SARSMoneyweb reports that according to a survey by personal finance platform JustMoney, many retirement fund members who opted to withdraw money from their savings components under the new two-pot retirement system were taken aback by the tax implications.

The survey participants felt the taxes imposed were “unfair” as the SA Revenue Service (Sars) “took it all”. Despite extensive awareness campaigns in the media and via retirement funds, a substantial number of members seemed to not fully grasp the extent of the tax they would pay on their withdrawals. Before the implementation of the two-pot system on 1 September 2024, fund members were warned that accessing funds from the savings pot would be “a costly way” to get money, as withdrawals were taxed at a significantly higher marginal tax rate.

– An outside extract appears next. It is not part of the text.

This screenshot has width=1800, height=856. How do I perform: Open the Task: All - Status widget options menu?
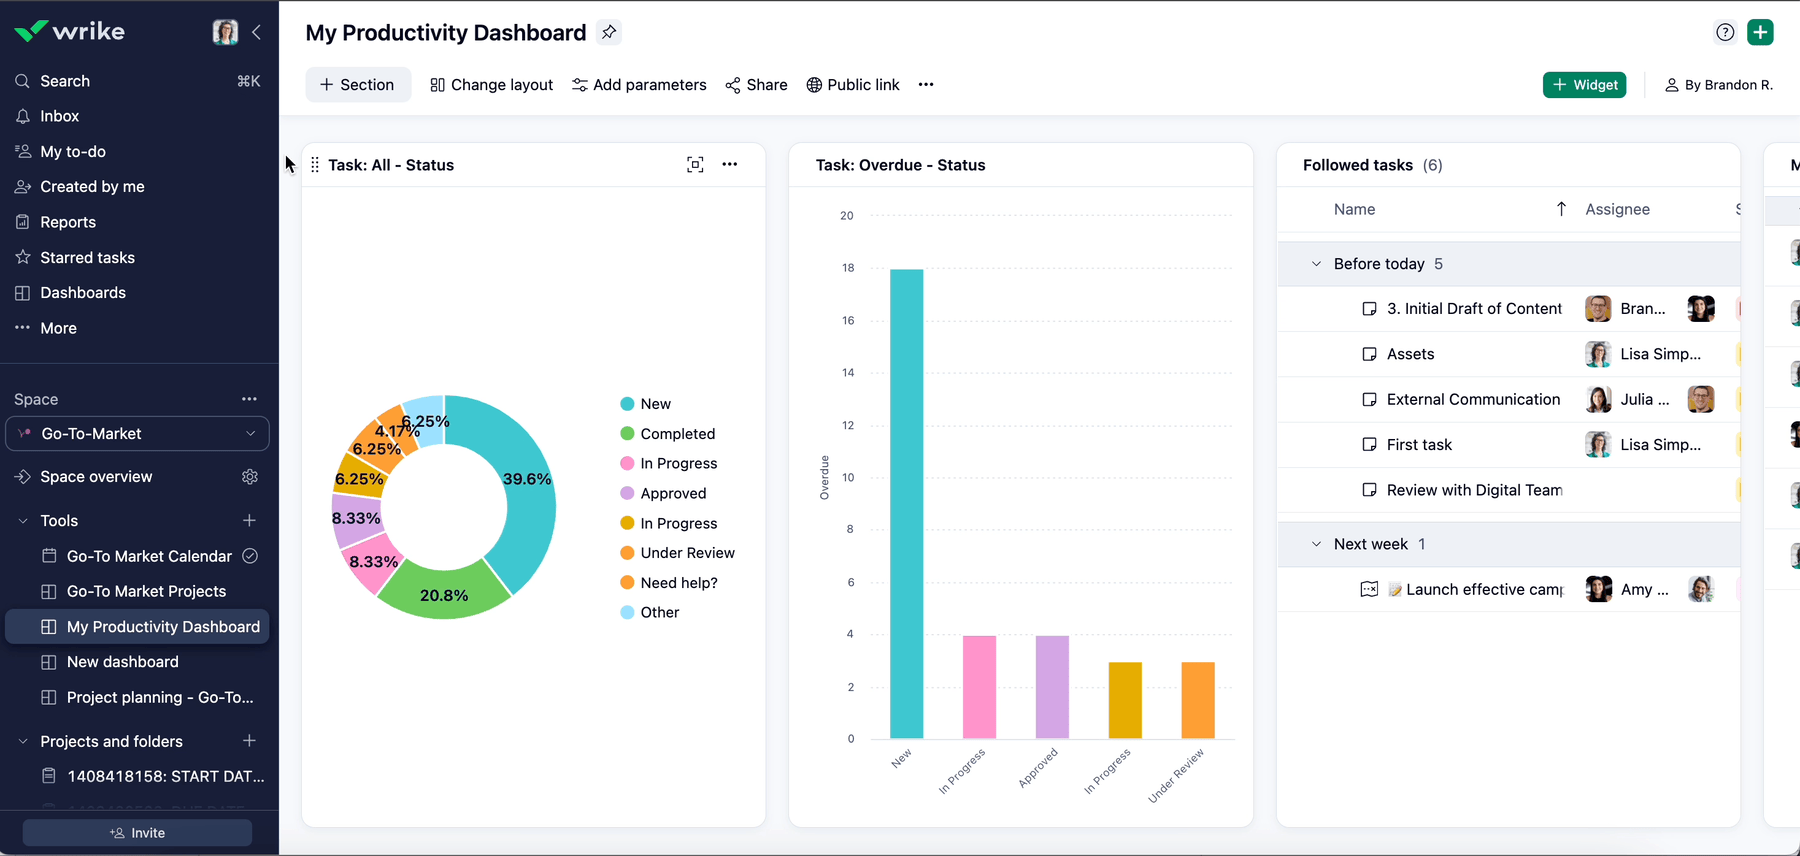tap(730, 165)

There is a large difference between the marginal tax rate applicable to two-pot retirements and the tax rate applicable to early withdrawals of retirement funds under the previous regime. Meantime, tax collections as a result of the two-pot system will certainly exceed previous estimates of R5 billion. Over and above this windfall, Sars also collected outstanding tax money from two-pot claimants, meaning that in some instances fund members ended up with very little or nothing after putting in withdrawal requests. Almost eight of every 10 South Africans who participated in the JustMoney survey said they withdrew money from their savings components to repay debt. The survey results painted a picture of distressed consumers, with 24% having rated their financial health as “poor”, 43% as “average” and only 11% as “excellent”.